Additionally, ICN’s submission includes testimony from Mauritania’s nurses concerning vulnerable internally displaced persons and migrants who are unable to access care, including individuals displaced by the climate crisis and transitory migrants without registered refugee status. Turkish nurses also report unregistered migrants and refugees excluded from existing health services due to their lack of legal status as well as migrant workers within Turkey who do not have access to health care or adequate hygiene or sanitation when outside of their region.

Nurses defending the right to health

“Despite the enormous challenges they are facing,” Mr Catton stressed, “nurses worldwide continue to fight to protect the right to health every day by providing care, advocating for health equity and health-promoting policies, and working to dismantle barriers to access.”

ICN’s report highlights several examples of nurses advancing health care access, including New Zealand’s nurses addressing health disparities facing Māori and Pacifica communities while strengthening disaster preparedness and India’s nurses expanding access to care by leading community health and wellness centres.

ICN also documented testimony from nurses playing a vital role as first responders, coordinators of crisis care and advocates for vulnerable populations in conflicts and crisis, often at great personal risk.
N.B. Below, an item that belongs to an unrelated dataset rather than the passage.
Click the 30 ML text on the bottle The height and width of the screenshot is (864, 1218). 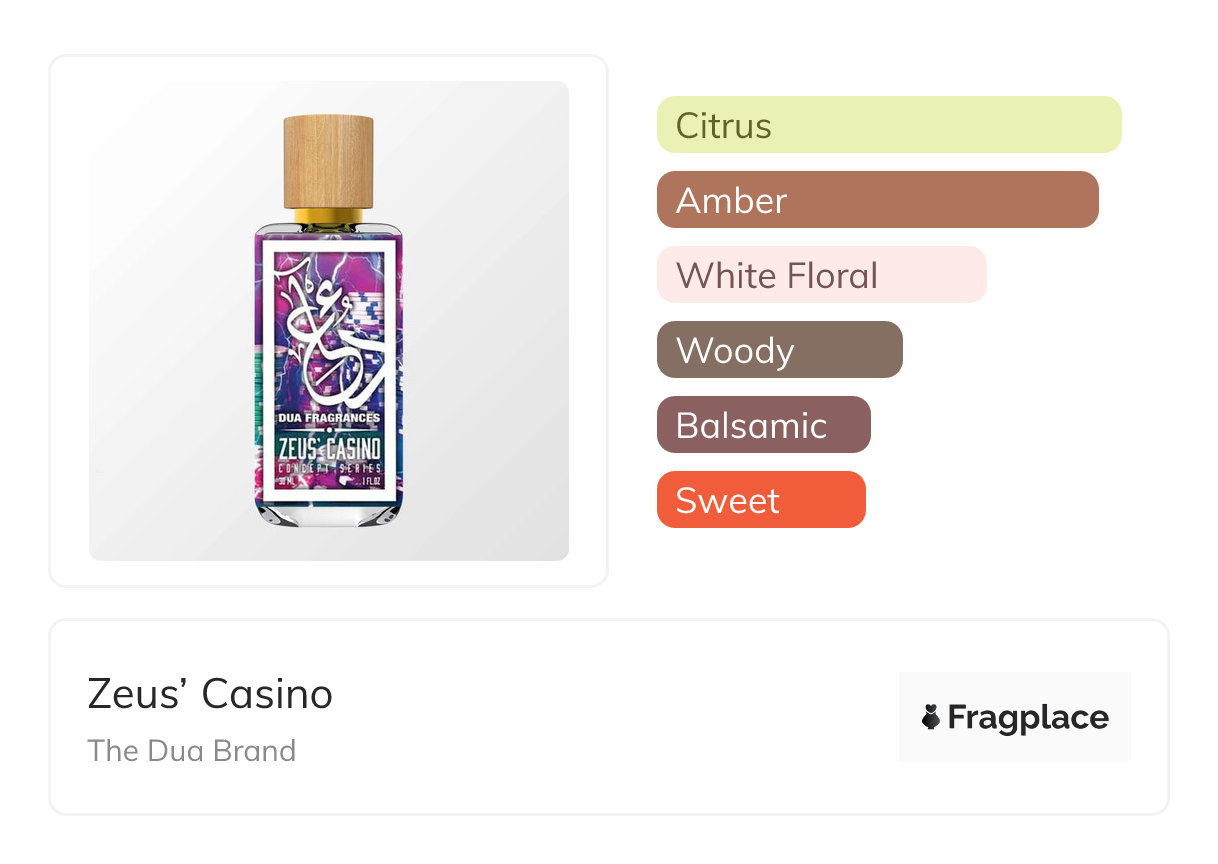[287, 482]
This includes nurses in Somaliland, who have volunteered to work in conflict-affected border regions where women face increased gender-based violence and healthcare access is severely limited. Nurses in Ethiopia's Tigray region continued providing care despite going unpaid during the civil war while facing severe food insecurity themselves, and Gaza's nurses have also continued to work long hours without compensation amid extreme hardship to maintain access to essential health services.

Mr Catton added: “The examples we documented show that nurses play a vital role as human rights defenders, but often without the support and security they need and deserve. ICN appreciates the opportunity to contribute to the Special Rapporteur's investigations and calls for strengthened support for the nursing profession. If we want to protect the right to health, we must protect and invest in health care workers.”

The Special Rapporteur’s thematic report on health and care workers as key protectors of the right to health will be presented to the Human Rights Council, 59th Session, in June.